Под отцовским доглядом Пашка уже начал разбираться в хозяйстве, но ударило парню в голову ехать учиться. На собрании нежданно-негаданно выбрали председателем его, Федосия. «Человек ты хозяйственный, непорядку не допустишь, помним, какое хозяйство для себя своротил, теперь для народа потрудись…»

Это было двадцать один год тому назад.

Казалось, что его прошлое отпало, как старая короста… Во время войны с одними бабами давал фронту по две тысячи центнеров хлеба, а масла, а мяса сколько!.. Колхоз-то был — две маленькие деревеньки. Подал заявление в партию, приняли без возражений.

Своими деревнями жили семейно, дружно, а на соседей косились — колхозы кругом были незавидные, любили просить взаймы, за них приходилось доплачивать то поставки, то в фонд обороны… Недолюбливали в колхозе Мургина тракторы и комбайны — за них приходилось платить натуроплату. То ли дело лошади: что ни сделал на них — все в своем кармане.

Век живи — век учись. Плохо, оказывается, работал, непутево. Все хозяйство держал на своих плечах, раз председатель, значит, маточная балка всему колхозу. Был твой колхоз — две деревеньки, триста га пахотной земли, — ворочал, ума хватало. Запрягли в колхозище, земли уж не триста га, за день на пролетке не объедешь, — стал спотыкаться на ровном месте.

Не только своим умом жить, людей заставлять надо думать. Есть один агроном Алешин — золото парень, остальные ждут, что скажет председатель. Оттого и кормов нехватка, оттого и несчастья…
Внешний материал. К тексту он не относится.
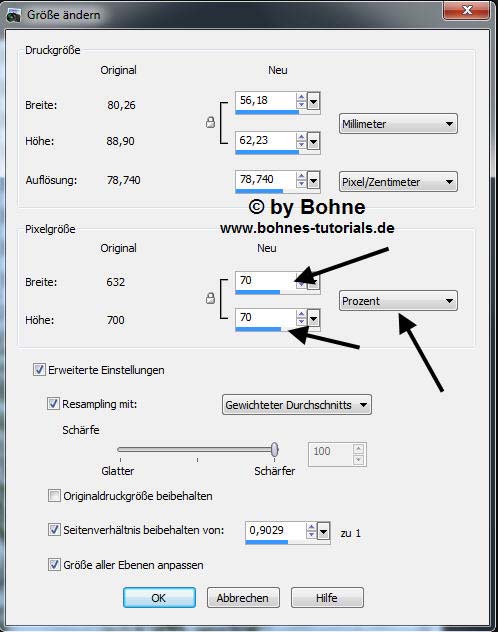Click the Schärfe slider handle
This screenshot has width=498, height=632.
274,449
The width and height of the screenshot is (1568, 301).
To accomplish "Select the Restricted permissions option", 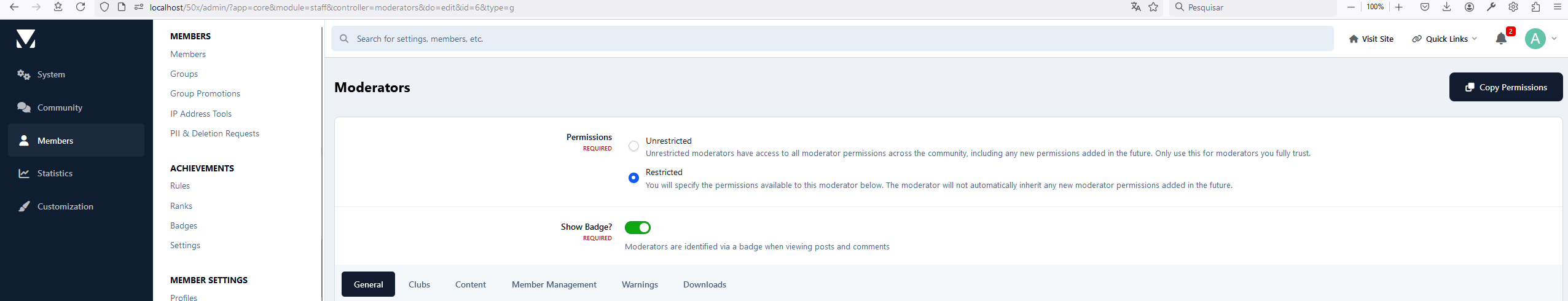I will point(633,178).
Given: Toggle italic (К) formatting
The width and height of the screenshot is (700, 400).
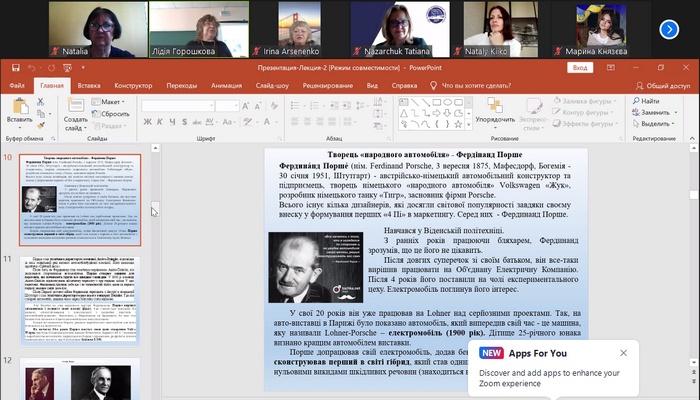Looking at the screenshot, I should tap(159, 123).
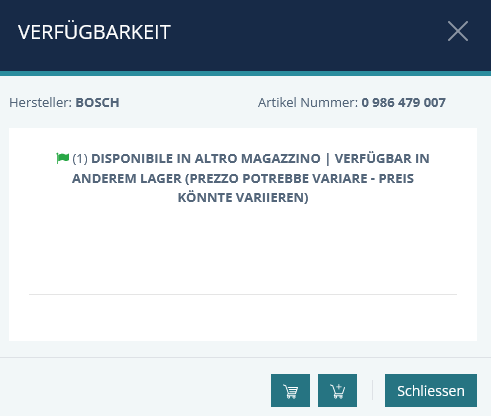491x416 pixels.
Task: Click the teal stripe under the header
Action: click(245, 73)
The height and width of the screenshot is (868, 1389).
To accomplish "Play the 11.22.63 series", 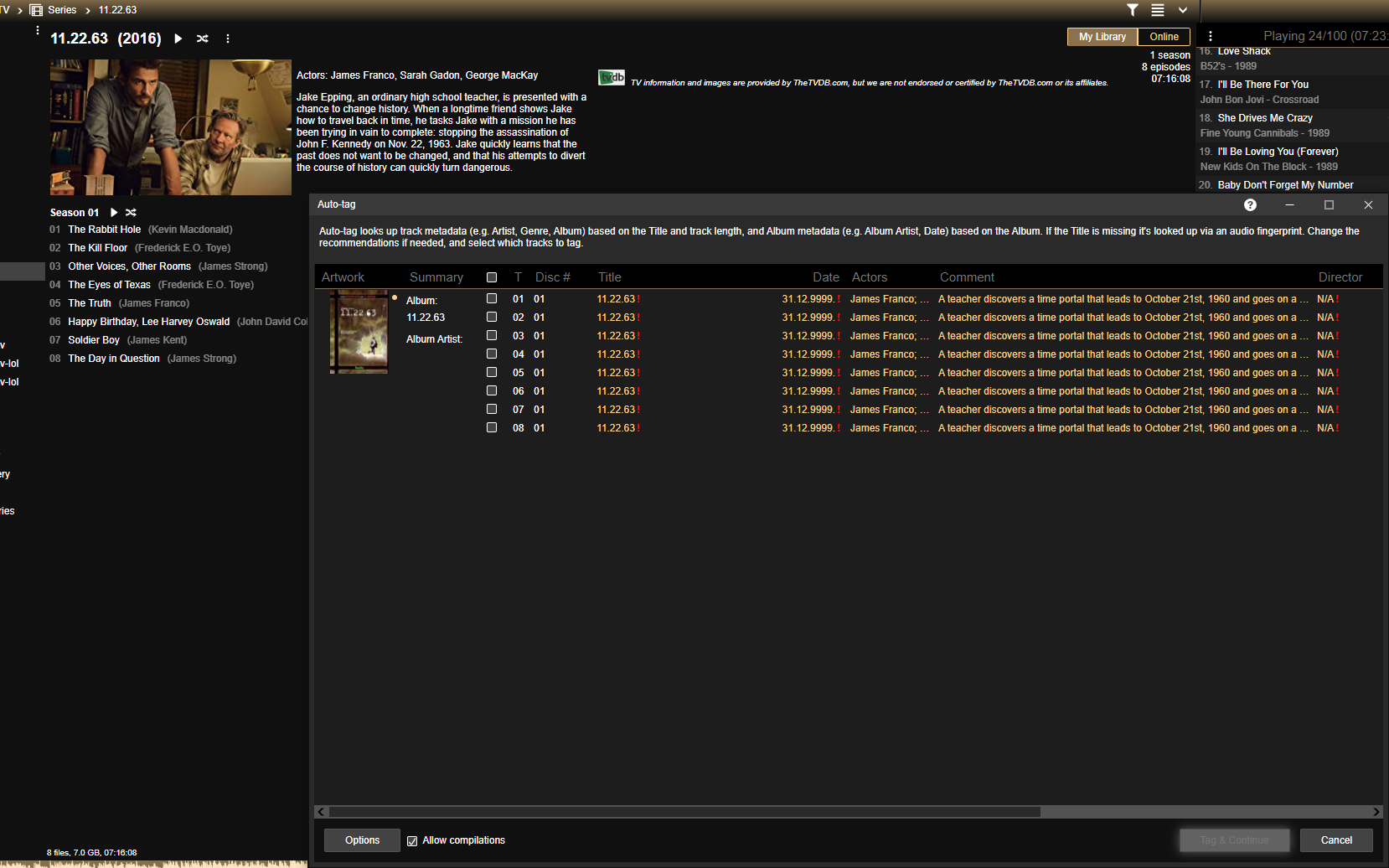I will click(x=178, y=39).
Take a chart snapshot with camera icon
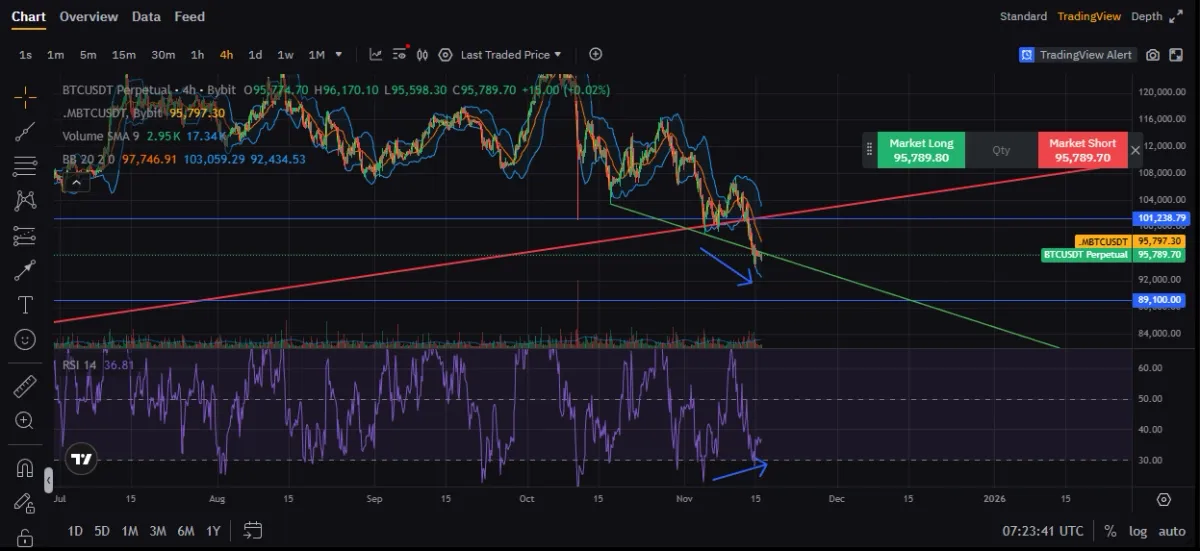Image resolution: width=1200 pixels, height=551 pixels. click(1153, 55)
Дай бог эту беду миновать — животноводов на курсы пошлет, трактористов толковых из своих ребят подберет, заставлять будет: думайте своей головой, не ждите указки. Лишь бы беда с места не столкнула. Столкнет — конец Федосию Мургину, годы не те, чтоб снова подниматься, ложись тогда и помирай. Не столкнет — покажет еще, на что старики способны. Уж покажет!..

14

Две небольшие комнатки. Окна одной выходят прямо на дощатый тротуар, в них время от времени показываются фуражки и картузы коршуновских прохожих. Единственное окно спальни упирается в высокий куст рябины на огороде. От этого в спальне с ее старомодным комодом, флаконами и флакончиками перед зеркалом, с двухспальной кроватью — подушки под кружевной накидкой — днем всегда уютный полусумрак, даже теперь, когда лист на рябиновом кусту еще не вошел в силу. Вечерами и ночами за стеклом слышен успокаивающий шорох…

В столовой два стола, один под голубым абажуром, обеденный, всегда накрыт свежей скатертью, другой крошечный письменный со стопками книг. На нем проверяла Анна школьные тетради. Павел же любил читать лежа на диване, поставив рядом на стул пепельницу.

Без малого четыре года прожили в этих степах, среди этих привычных вещей Анна и Павел. Жили скромно, не вызывая ни любопытства, ни попреков соседей. Жили, как живут учителя, районные работники, вся неприхотливая коршуновская интеллигенция.

Все эти годы Анна была довольна жизнью: чистота, уют — дело своих рук в свободное время, — книги по вечерам, никакой особой нужды, что еще нужно? Жаль, конечно, что нет детей, зато можно больше внимания отдать работе, ученикам… Без учеников бы жизнь в четырех стенах опостылела, а с ними и радости, и мучения, и ежедневная усталость, значит, и ежедневный счастливый отдых дома в чистенькой квартире. Трудись, уставай в меру, отдыхай в покое, чувствуй себя полезной — нет, ничего другого не надо, как только прожить так до глубокой старости. В этом, наверное, и есть незамысловатая, но истинная мудрость жизни.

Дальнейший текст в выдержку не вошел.